━━━━━ DATASET RECORDS

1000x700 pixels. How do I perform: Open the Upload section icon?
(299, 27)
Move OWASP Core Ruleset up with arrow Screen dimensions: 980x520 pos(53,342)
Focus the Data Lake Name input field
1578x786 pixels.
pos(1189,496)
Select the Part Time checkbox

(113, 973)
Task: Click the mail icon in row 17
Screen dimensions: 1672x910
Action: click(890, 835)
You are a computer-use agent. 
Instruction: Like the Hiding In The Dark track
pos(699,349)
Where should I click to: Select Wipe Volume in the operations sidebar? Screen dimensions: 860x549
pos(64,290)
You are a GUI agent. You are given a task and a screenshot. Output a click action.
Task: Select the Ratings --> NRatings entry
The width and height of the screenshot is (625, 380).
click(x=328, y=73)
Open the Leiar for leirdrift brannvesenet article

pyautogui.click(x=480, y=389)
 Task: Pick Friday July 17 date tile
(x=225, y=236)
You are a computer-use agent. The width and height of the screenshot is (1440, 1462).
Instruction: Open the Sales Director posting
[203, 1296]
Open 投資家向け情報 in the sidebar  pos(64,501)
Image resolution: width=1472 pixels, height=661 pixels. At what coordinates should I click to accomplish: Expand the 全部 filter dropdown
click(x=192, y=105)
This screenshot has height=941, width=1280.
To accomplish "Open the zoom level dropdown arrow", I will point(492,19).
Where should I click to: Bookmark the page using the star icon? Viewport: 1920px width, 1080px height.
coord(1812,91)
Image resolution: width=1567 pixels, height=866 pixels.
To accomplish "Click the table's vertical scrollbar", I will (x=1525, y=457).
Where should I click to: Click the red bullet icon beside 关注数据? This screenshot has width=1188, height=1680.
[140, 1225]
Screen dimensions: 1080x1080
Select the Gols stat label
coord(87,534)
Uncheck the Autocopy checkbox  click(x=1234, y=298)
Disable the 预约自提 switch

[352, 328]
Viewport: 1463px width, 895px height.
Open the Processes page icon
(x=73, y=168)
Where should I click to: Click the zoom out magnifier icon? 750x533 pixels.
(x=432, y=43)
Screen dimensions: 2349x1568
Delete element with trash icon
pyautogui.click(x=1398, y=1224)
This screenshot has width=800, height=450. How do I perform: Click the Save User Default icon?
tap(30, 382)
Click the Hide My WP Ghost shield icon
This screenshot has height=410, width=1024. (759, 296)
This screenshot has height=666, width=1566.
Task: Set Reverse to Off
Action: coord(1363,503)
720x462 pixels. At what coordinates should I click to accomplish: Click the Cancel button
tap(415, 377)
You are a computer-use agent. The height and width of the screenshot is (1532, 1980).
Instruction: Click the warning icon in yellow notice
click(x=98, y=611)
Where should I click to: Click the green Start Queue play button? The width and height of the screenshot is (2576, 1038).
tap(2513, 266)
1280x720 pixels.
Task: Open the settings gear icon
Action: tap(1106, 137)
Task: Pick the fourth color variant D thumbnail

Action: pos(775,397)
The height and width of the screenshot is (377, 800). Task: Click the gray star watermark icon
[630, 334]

━━━━━━━━━━

Convert every line of the entries above into a JSON list of strings, one string per line, leaving out the blank lines.

[
  "1000x700 pixels. How do I perform: Open the Upload section icon?",
  "(299, 27)",
  "Move OWASP Core Ruleset up with arrow Screen dimensions: 980x520 pos(53,342)",
  "Focus the Data Lake Name input field",
  "1578x786 pixels.",
  "pos(1189,496)",
  "Select the Part Time checkbox",
  "(113, 973)",
  "Task: Click the mail icon in row 17",
  "Screen dimensions: 1672x910",
  "Action: click(890, 835)",
  "You are a computer-use agent. ",
  "Instruction: Like the Hiding In The Dark track",
  "pos(699,349)",
  "Where should I click to: Select Wipe Volume in the operations sidebar? Screen dimensions: 860x549",
  "pos(64,290)",
  "You are a GUI agent. You are given a task and a screenshot. Output a click action.",
  "Task: Select the Ratings --> NRatings entry",
  "The width and height of the screenshot is (625, 380).",
  "click(x=328, y=73)",
  "Open the Leiar for leirdrift brannvesenet article",
  "pyautogui.click(x=480, y=389)",
  " Task: Pick Friday July 17 date tile",
  "(x=225, y=236)",
  "You are a computer-use agent. The width and height of the screenshot is (1440, 1462).",
  "Instruction: Open the Sales Director posting",
  "[203, 1296]",
  "Open 投資家向け情報 in the sidebar  pos(64,501)",
  "Image resolution: width=1472 pixels, height=661 pixels. At what coordinates should I click to accomplish: Expand the 全部 filter dropdown",
  "click(x=192, y=105)",
  "This screenshot has height=941, width=1280.",
  "To accomplish \"Open the zoom level dropdown arrow\", I will point(492,19).",
  "Where should I click to: Bookmark the page using the star icon? Viewport: 1920px width, 1080px height.",
  "coord(1812,91)",
  "Image resolution: width=1567 pixels, height=866 pixels.",
  "To accomplish \"Click the table's vertical scrollbar\", I will (x=1525, y=457).",
  "Where should I click to: Click the red bullet icon beside 关注数据? This screenshot has width=1188, height=1680.",
  "[140, 1225]",
  "Screen dimensions: 1080x1080",
  "Select the Gols stat label",
  "coord(87,534)",
  "Uncheck the Autocopy checkbox  click(x=1234, y=298)",
  "Disable the 预约自提 switch",
  "[352, 328]",
  "Viewport: 1463px width, 895px height.",
  "Open the Processes page icon",
  "(x=73, y=168)",
  "Where should I click to: Click the zoom out magnifier icon? 750x533 pixels.",
  "(x=432, y=43)",
  "Screen dimensions: 2349x1568",
  "Delete element with trash icon",
  "pyautogui.click(x=1398, y=1224)",
  "This screenshot has width=800, height=450. How do I perform: Click the Save User Default icon?",
  "tap(30, 382)",
  "Click the Hide My WP Ghost shield icon",
  "This screenshot has height=410, width=1024. (759, 296)",
  "This screenshot has height=666, width=1566.",
  "Task: Set Reverse to Off",
  "Action: coord(1363,503)",
  "720x462 pixels. At what coordinates should I click to accomplish: Click the Cancel button",
  "tap(415, 377)",
  "You are a computer-use agent. The height and width of the screenshot is (1532, 1980).",
  "Instruction: Click the warning icon in yellow notice",
  "click(x=98, y=611)",
  "Where should I click to: Click the green Start Queue play button? The width and height of the screenshot is (2576, 1038).",
  "tap(2513, 266)",
  "1280x720 pixels.",
  "Task: Open the settings gear icon",
  "Action: tap(1106, 137)",
  "Task: Pick the fourth color variant D thumbnail",
  "Action: pos(775,397)",
  "The height and width of the screenshot is (377, 800). Task: Click the gray star watermark icon",
  "[630, 334]"
]